[Records]
----------------
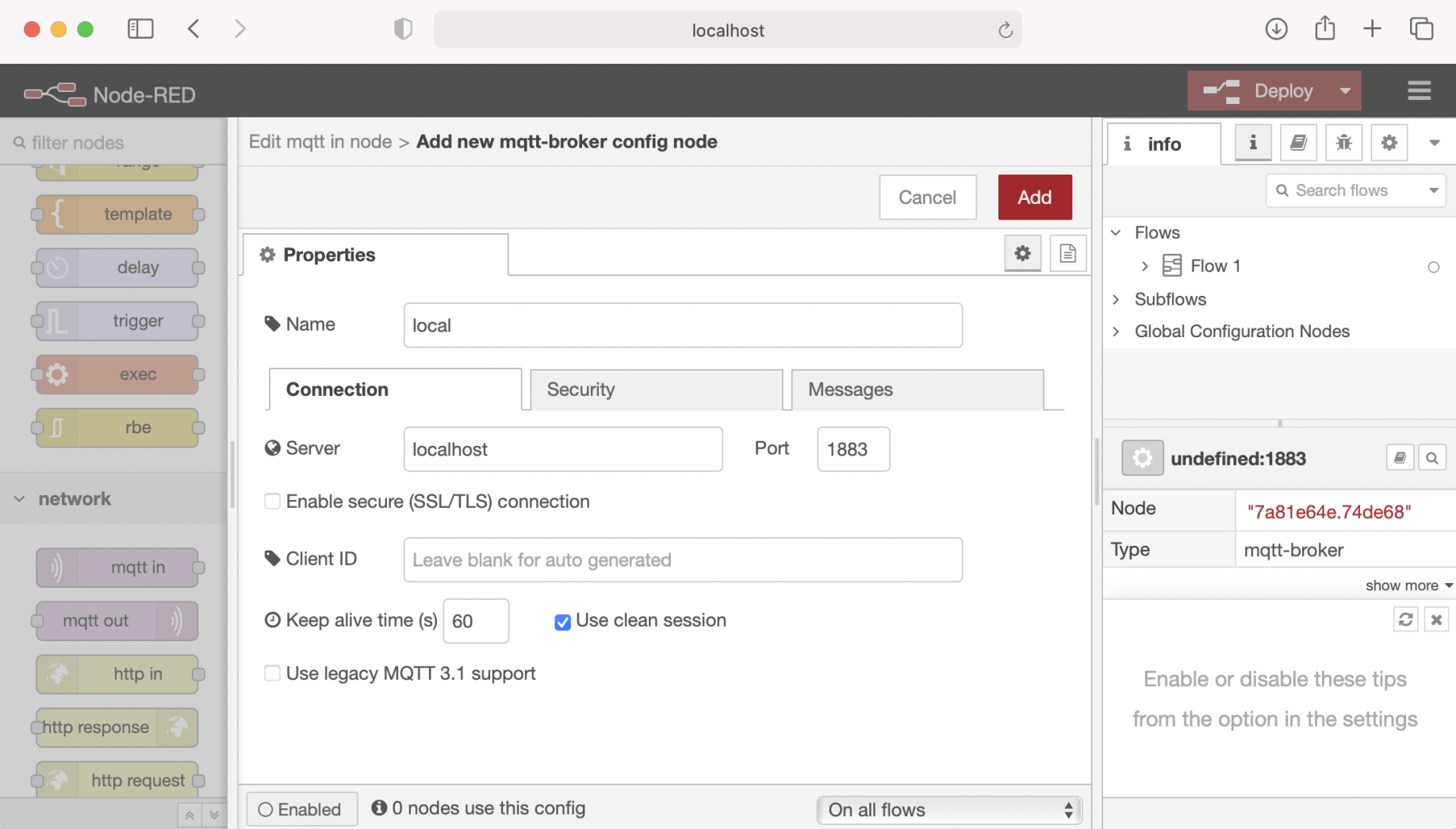Expand the Flow 1 tree item
This screenshot has width=1456, height=829.
pos(1144,267)
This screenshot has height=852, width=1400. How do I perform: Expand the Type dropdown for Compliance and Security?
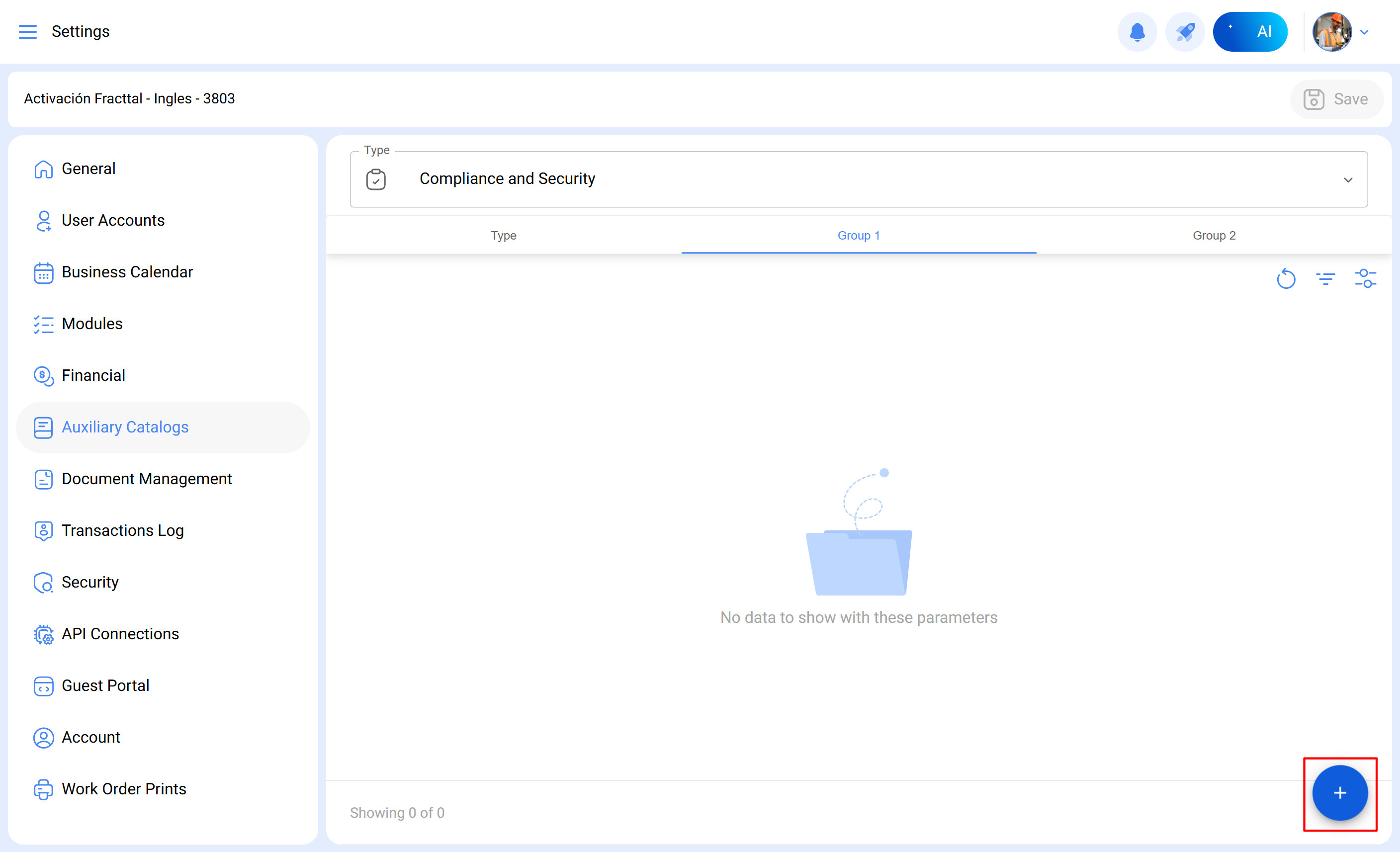pos(1348,179)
----------------
Copy out all the records above word for word, leaving out the pictures.

▶ _RIGHT ANSWER_:
Expand the Flow 1 tree item
This screenshot has width=1456, height=829.
pos(1144,267)
This screenshot has height=852, width=1400. How do I perform: Expand the Type dropdown for Compliance and Security?
pos(1348,179)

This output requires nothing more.